Some were loving, some were accusatory, so many told me I’d never find love again.
It was an assault, a bombardment of words. My ex started ringing my landline, which I unplugged. Letters followed, and cards, with photos of the two of us in “happier times” pasted inside. I received flowers and presents, all consigned to the bin. That’s when he started turning up outside my flat in Brighton.
My sister and her then partner offered me refuge in their flat. He knew where I lived but not where they lived. I moved into their spare room and asked my boss to change my schedule, but I was still terrified each time I commuted to work.
At no point did I think about going to the police. Back in 2009 they only became involved if victims of stalking were being openly threatened and my ex preferred to torture me mentally.
As weeks ticked by into months, each day brought with it new fear. What tactic would he try next? Each time I blocked his emails, he would create a new email account.
He used the contact form on my website and sent me so many messages that I had to take it down. When loneliness drove me to join two online dating services, he tracked down my profiles and messaged me. He copied my profile, making his a male carbon copy of mine. He found my secret Twitter account and turned up at a gig I was attending. He found blog posts I’d commented on and tried to hack into my email and Facebook accounts.

* * * * * * *

* SHORT TASK 1
Retype the passage about being stalked, from "My sister and" up to and including "new email account.".

* * * * * * *

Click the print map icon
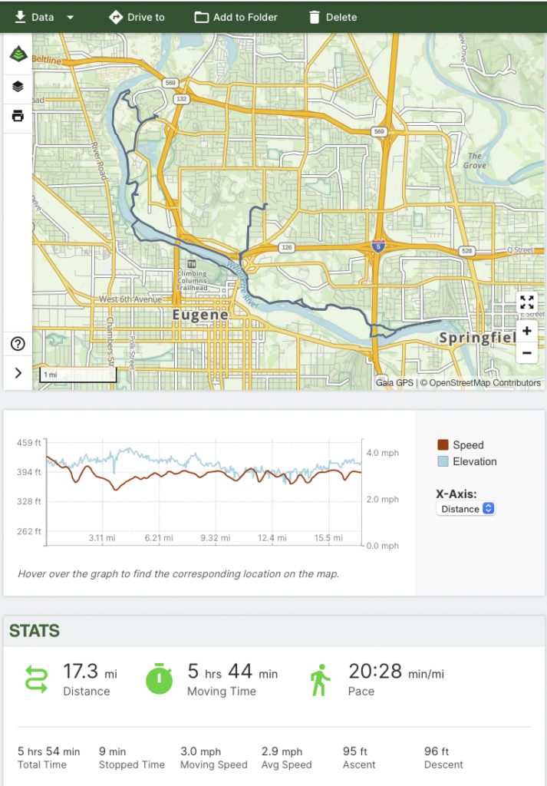The width and height of the screenshot is (547, 786). click(18, 116)
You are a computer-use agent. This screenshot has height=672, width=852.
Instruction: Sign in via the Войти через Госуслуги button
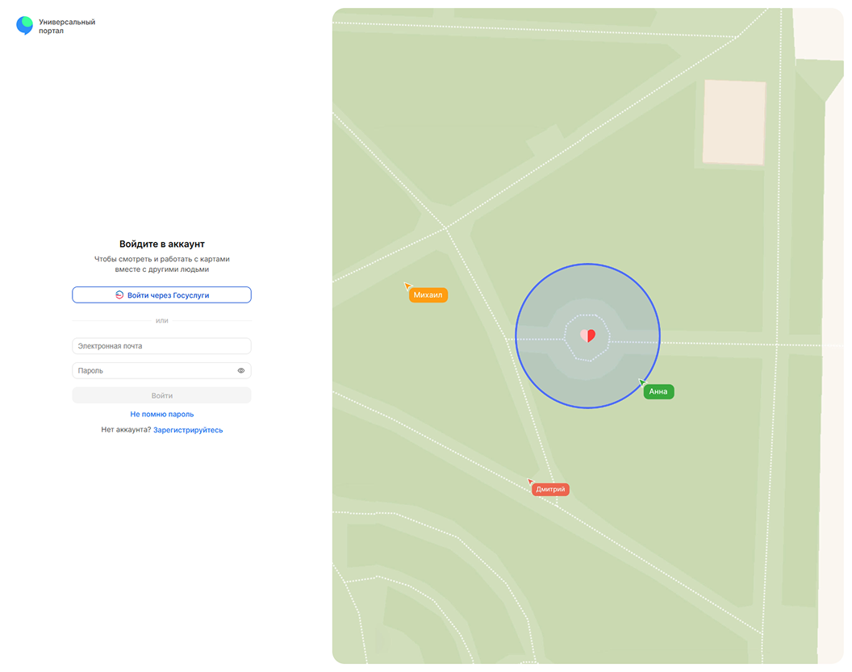[x=161, y=295]
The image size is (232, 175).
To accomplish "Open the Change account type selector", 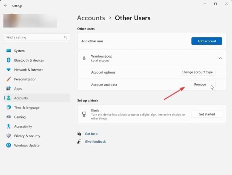I will point(197,72).
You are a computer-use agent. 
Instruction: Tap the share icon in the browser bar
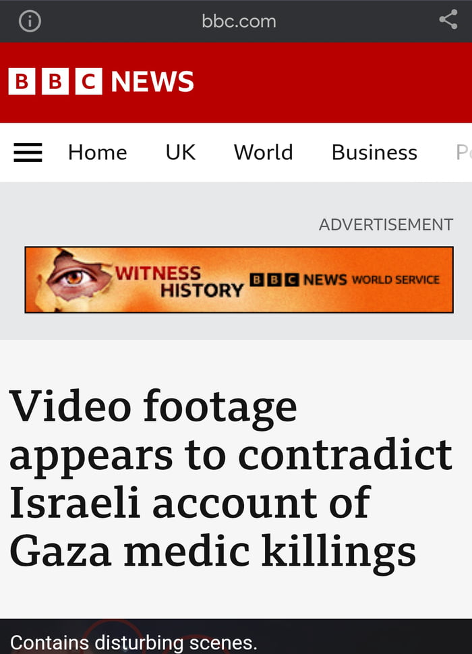tap(448, 20)
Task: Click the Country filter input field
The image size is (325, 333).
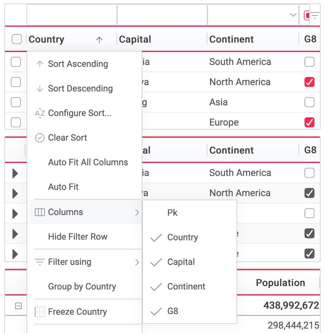Action: point(72,15)
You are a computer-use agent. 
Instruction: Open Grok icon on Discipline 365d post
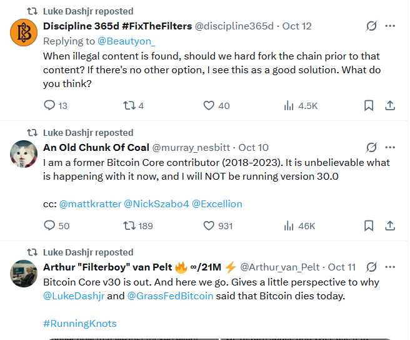tap(371, 26)
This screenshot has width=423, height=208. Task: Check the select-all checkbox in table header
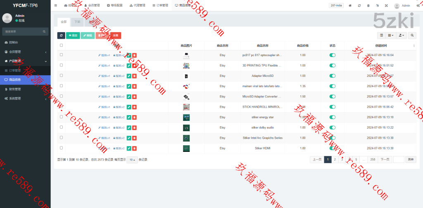[62, 45]
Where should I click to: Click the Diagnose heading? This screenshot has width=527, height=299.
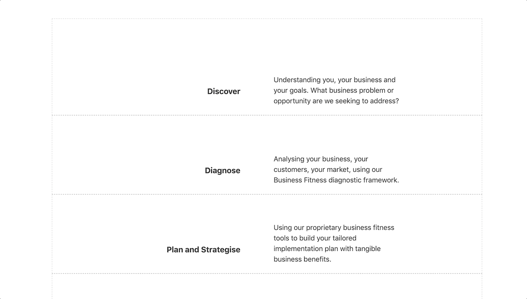pos(223,171)
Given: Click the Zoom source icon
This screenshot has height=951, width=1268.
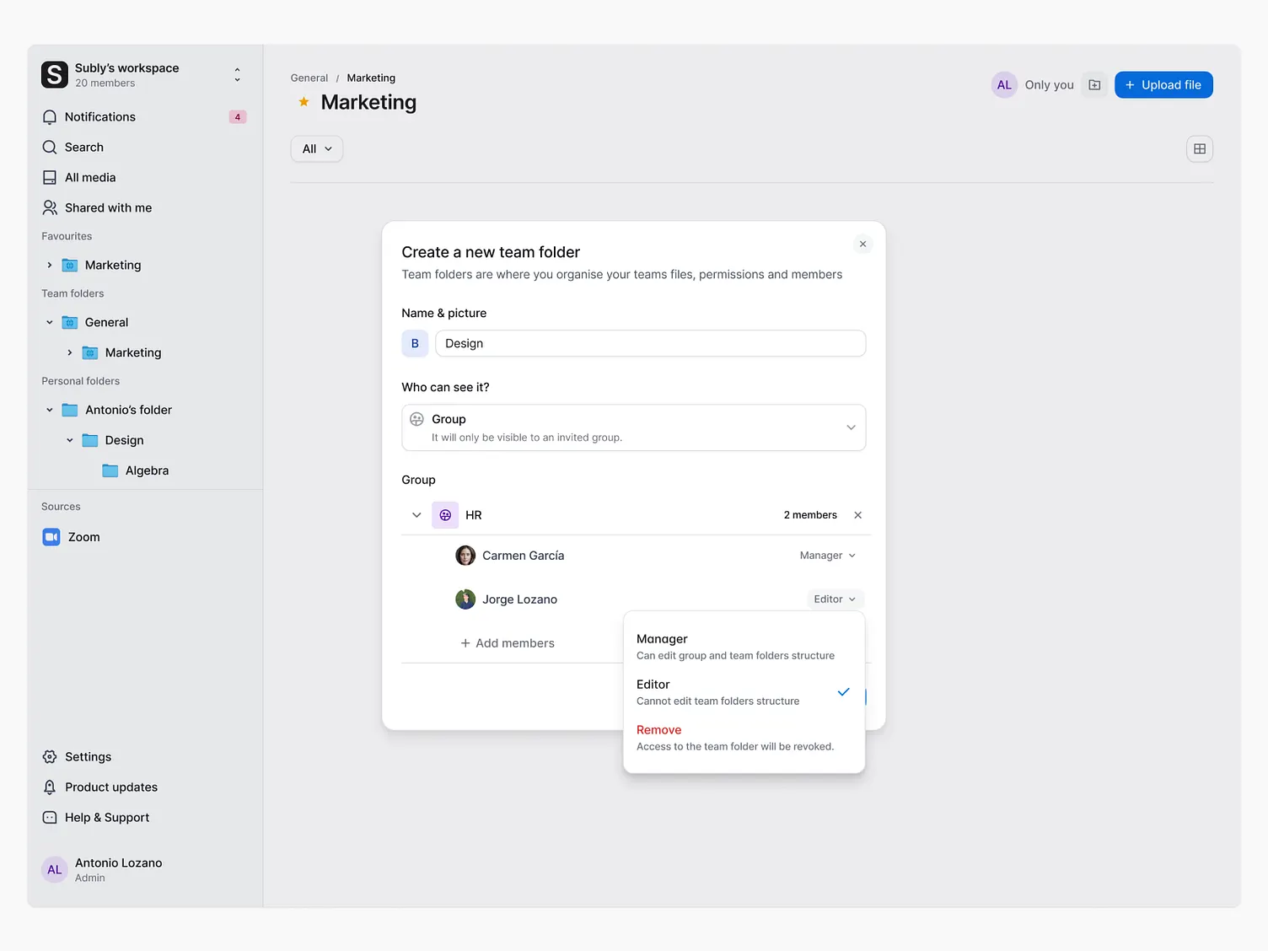Looking at the screenshot, I should point(51,536).
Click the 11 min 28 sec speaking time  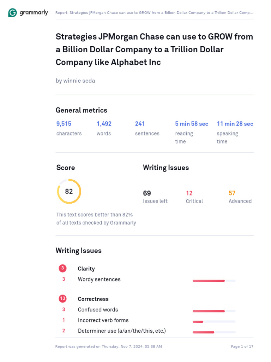(x=235, y=124)
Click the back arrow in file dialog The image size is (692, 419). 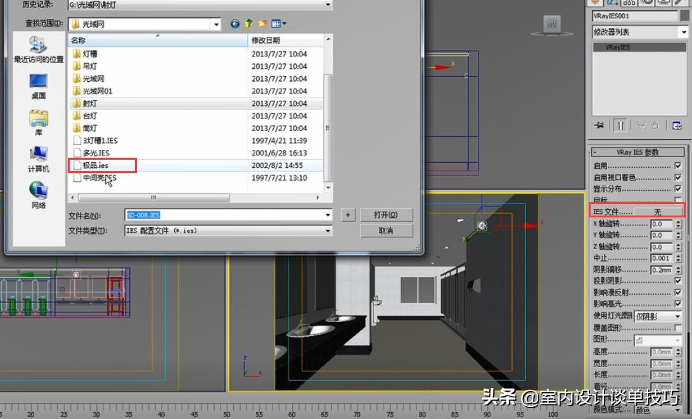click(235, 24)
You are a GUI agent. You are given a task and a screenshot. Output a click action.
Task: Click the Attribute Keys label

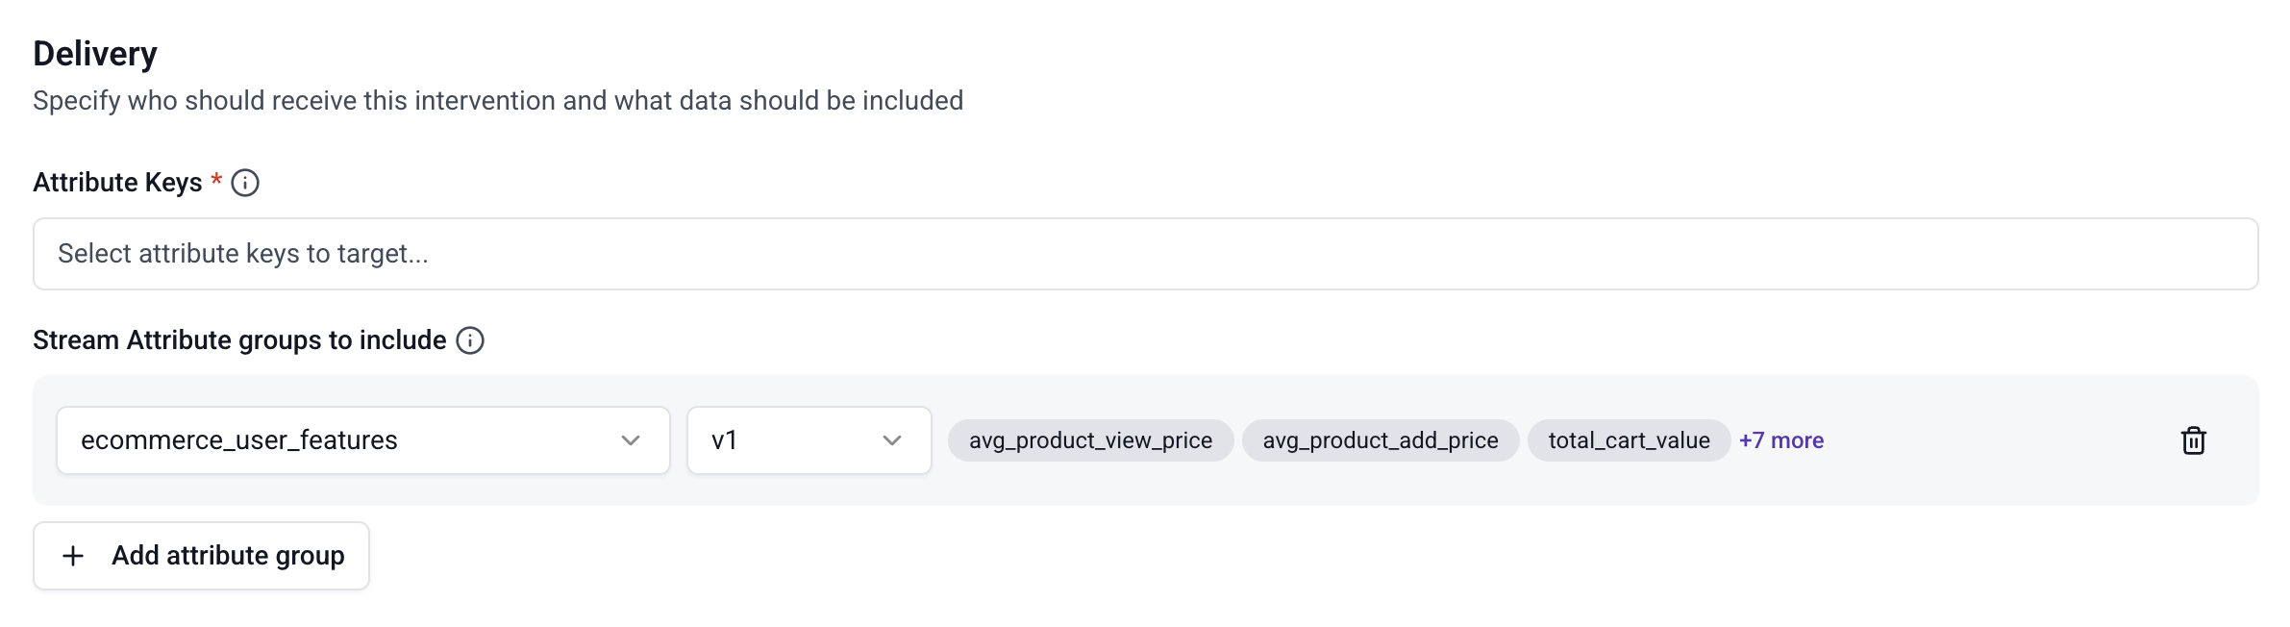(x=117, y=183)
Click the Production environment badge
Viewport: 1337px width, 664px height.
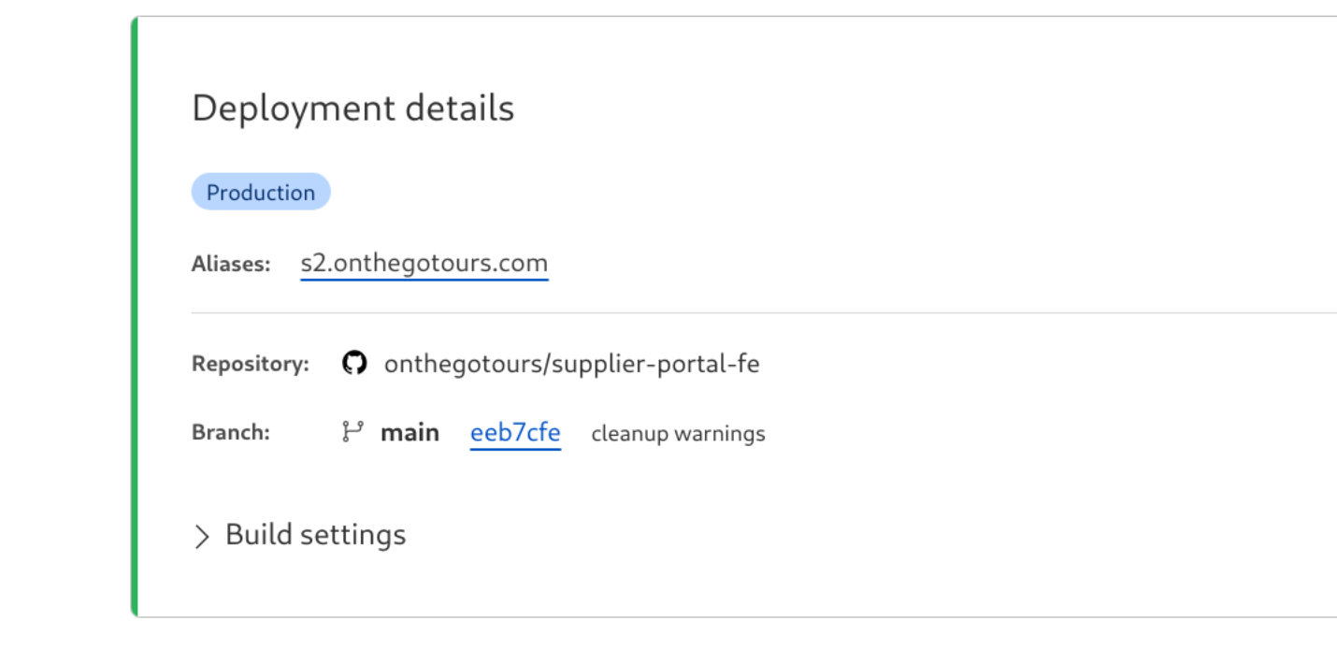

* * * * * * *

* SHORT TASK 2
Filter the listing, copying out every line that contains the word "Instruction".

* COMPLETE OUTPUT 1
My sister and her then partner offered me refuge in their flat. He knew where I lived but not where they lived. I moved into their spare room and asked my boss to change my schedule, but I was still terrified each time I commuted to work.
At no point did I think about going to the police. Back in 2009 they only became involved if victims of stalking were being openly threatened and my ex preferred to torture me mentally.
As weeks ticked by into months, each day brought with it new fear. What tactic would he try next? Each time I blocked his emails, he would create a new email account.

* COMPLETE OUTPUT 2
Instruction: Sign in via the Войти через Госуслуги button
Instruction: Tap the share icon in the browser bar
Instruction: Open Grok icon on Discipline 365d post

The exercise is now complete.